▶ **Source extract**:
--

Biotin – sources, benefits and risks


vitamin H biotin food

What is it?

Biotin, sometimes known as vitamin H or coenzyme R, is one of eight water-soluble B vitamins. Because biotin breaks down in water, the body can’t store it. Biotin is essential in turning carbohydrates, fats, and proteins into energy. Vitamin H also promotes healthy hair and skin, sweat glands, nerve tissue, bone marrow, and male sex-gland function. Biotin also works with the immune system to fend off illness. Several studies suggest that vitamin H may help restore the sense of taste among people who have lost it, however more research is needed. High doses of vitamin H have also been linked with reductions in general disability among multiple sclerosis (MS) patients.


Biotin can be found in brewer’s yeast; cooked eggs (especially egg yolks), sardines, nuts, legumes (beans, peas, and peanuts), whole grains, wheat germ, cauliflower, bananas, and mushrooms. A balanced diet contains adequate amounts of biotin. However, eating raw egg whites (meringue, for example) interferes with the body’s absorption of biotin, as do alcohol, estrogen therapy, large amounts of the artificial sugar called saccharin, anti-seizure medications, and sulfa-based antibiotics.

Also at risk of low or absent levels of vitamin H are those who have been on intravenous feeding for a long time, and those suffering from digestive diseases (like Crohn’s and irritable bowel disease, or IBD). Food processing techniques like heat and canning also destroy biotin. To get more biotin per food dollar, choose less heavily processed foods.

According to several medical information sites, biotin has not been linked with any side effects, even in high doses, and medical professionals view it as nontoxic. In addition, taking a biotin supplement over the long term has shown an almost 50-percent improvement in the blood sugar levels of type 2 diabetes.

Few people in the developed world are biotin-deficient, thanks to the modern food supply and bacteria in the human intestine that actually make vitamin H. However, those few who lack enough biotin in their diets may notice hair loss, dry and scaly skin, cracks at the corners of the mouth, dark reddish swollen and painful tongue, dry eyes, lack of appetite, tiredness, insomnia, and depression.

Biotin supplements commonly come in 10 micrograms (mcg), 50 mcg, or 100 mcg, either as pure vitamin H or mixed with brewer’s yeast. The recommended daily dose for adults is 30 mcg, rising to 35 mcg for breastfeeding women.

--

▶ **Task statement**:
Reproduce the stretch of the biotin text from "Biotin – sources, benefits" through "sclerosis (MS) patients.", word for word.

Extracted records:
--

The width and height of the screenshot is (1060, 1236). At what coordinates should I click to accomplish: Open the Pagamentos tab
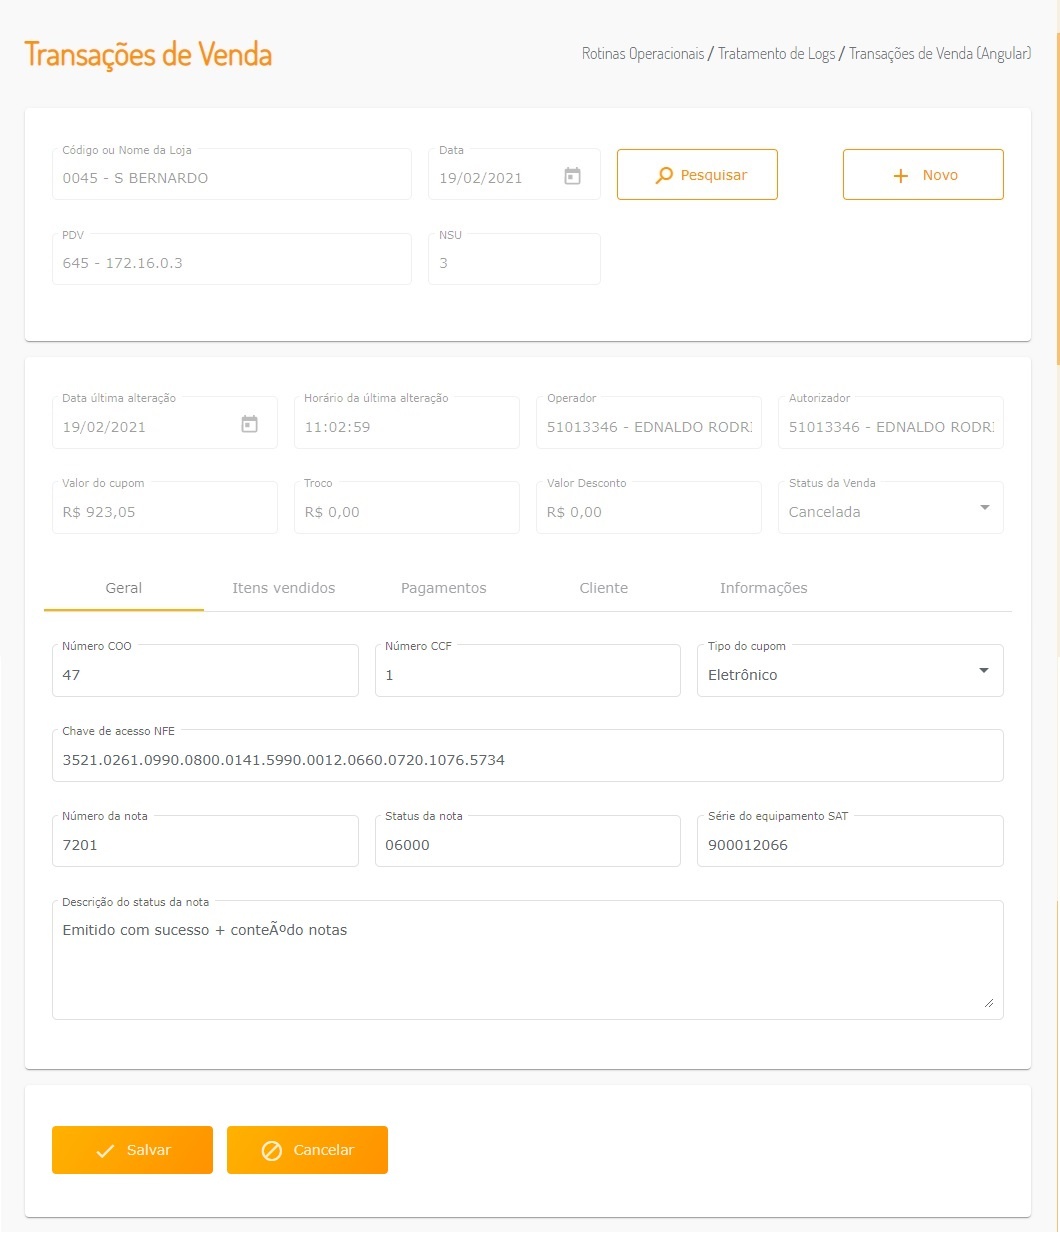pos(443,588)
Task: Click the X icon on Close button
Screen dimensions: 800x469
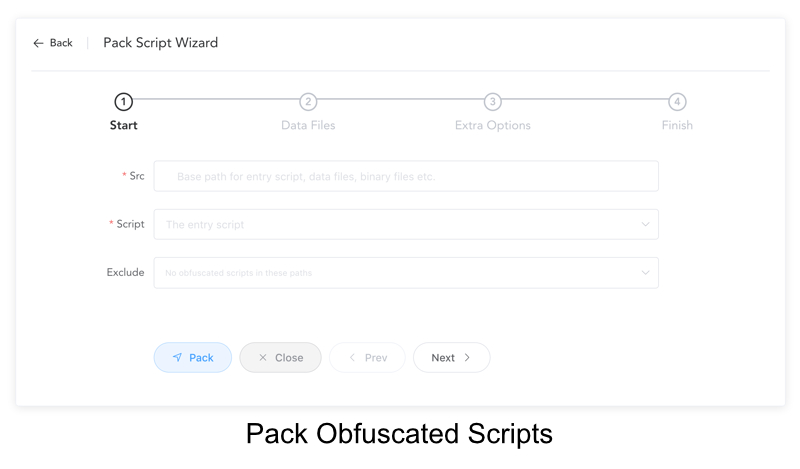Action: coord(263,357)
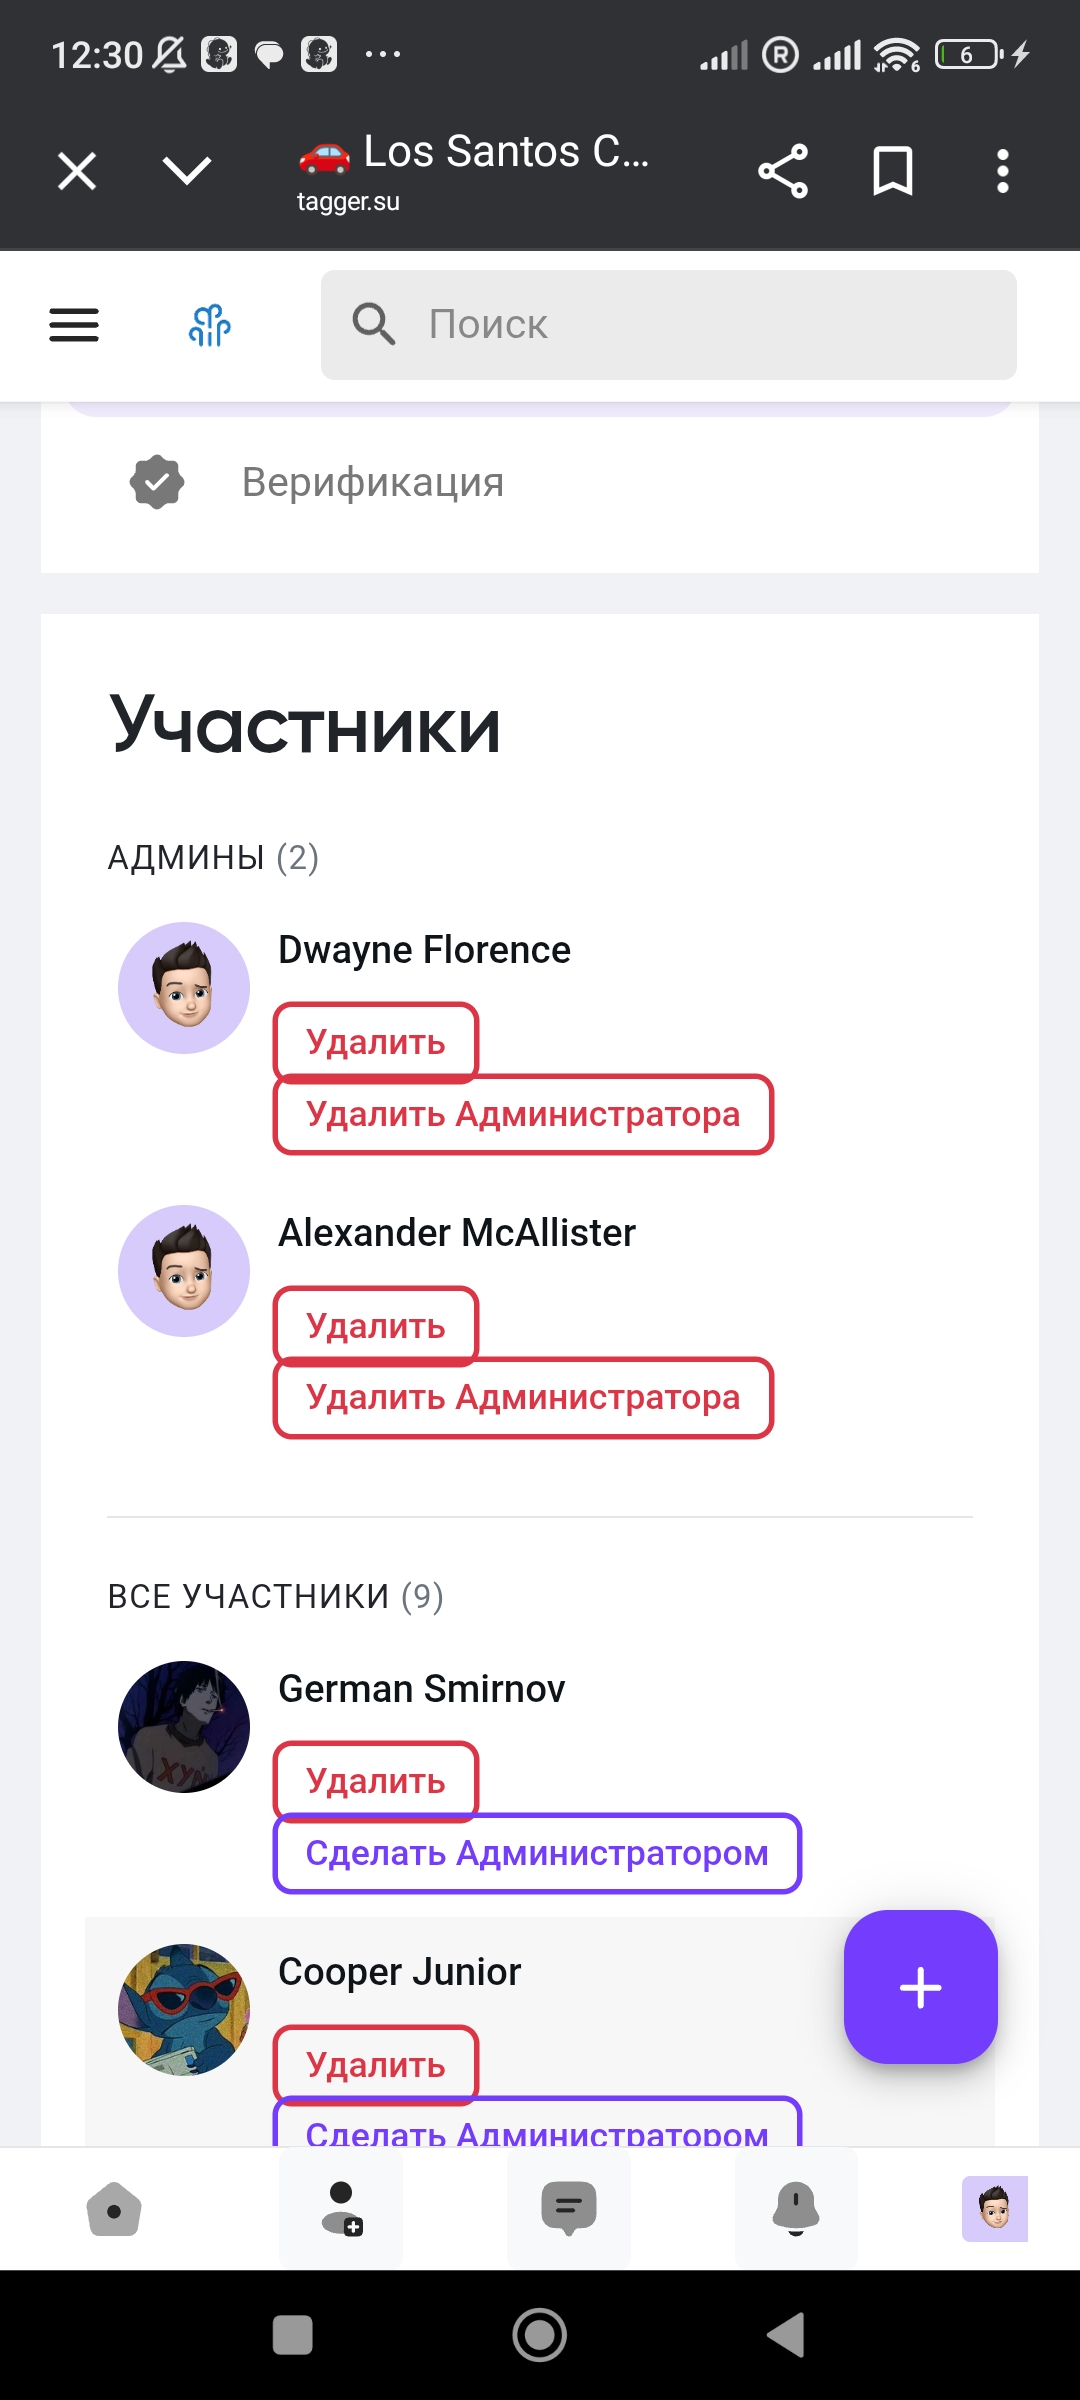Open the three-dot browser menu

(1002, 171)
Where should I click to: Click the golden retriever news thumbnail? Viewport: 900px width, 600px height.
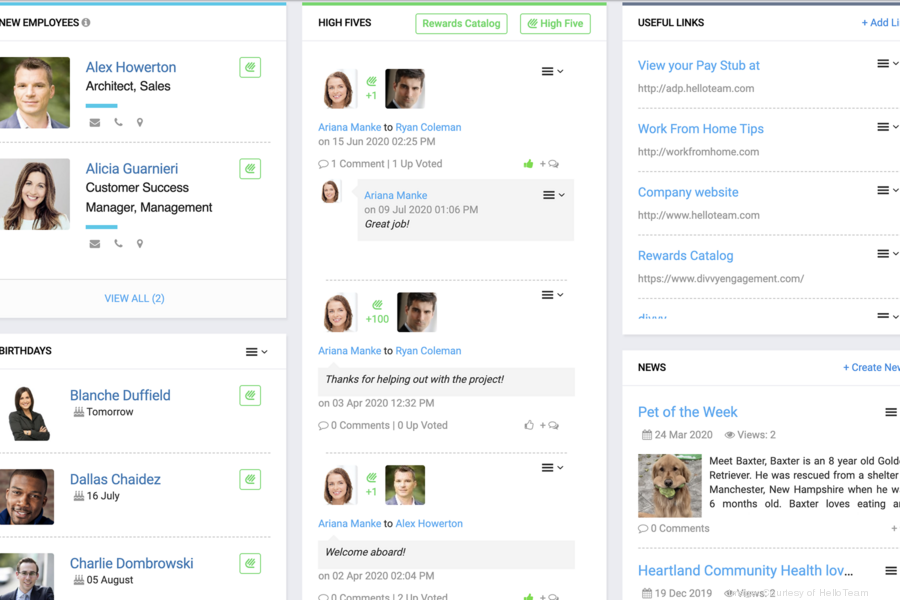(669, 486)
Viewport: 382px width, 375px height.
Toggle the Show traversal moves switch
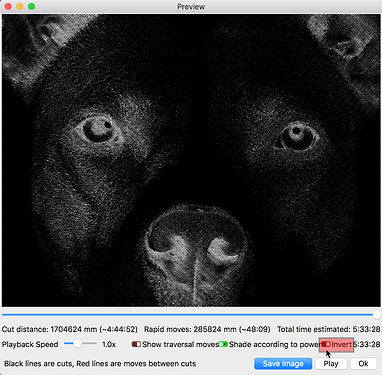(136, 344)
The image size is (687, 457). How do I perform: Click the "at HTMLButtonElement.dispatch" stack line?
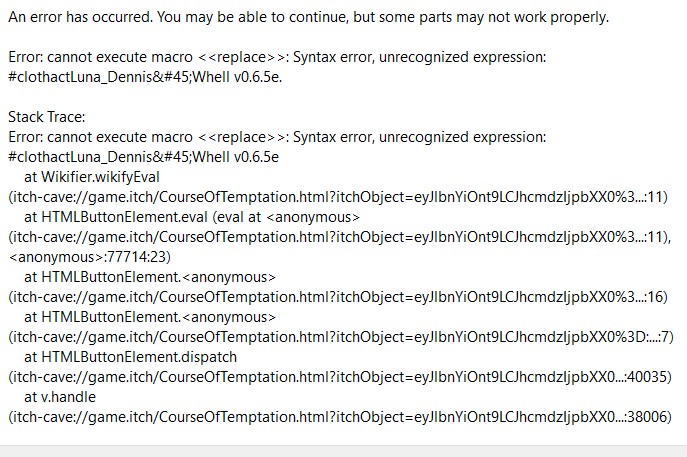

--

▶ **Answer space**:
Biotin – sources, benefits and risks


vitamin H biotin food

What is it?

Biotin, sometimes known as vitamin H or coenzyme R, is one of eight water-soluble B vitamins. Because biotin breaks down in water, the body can’t store it. Biotin is essential in turning carbohydrates, fats, and proteins into energy. Vitamin H also promotes healthy hair and skin, sweat glands, nerve tissue, bone marrow, and male sex-gland function. Biotin also works with the immune system to fend off illness. Several studies suggest that vitamin H may help restore the sense of taste among people who have lost it, however more research is needed. High doses of vitamin H have also been linked with reductions in general disability among multiple sclerosis (MS) patients.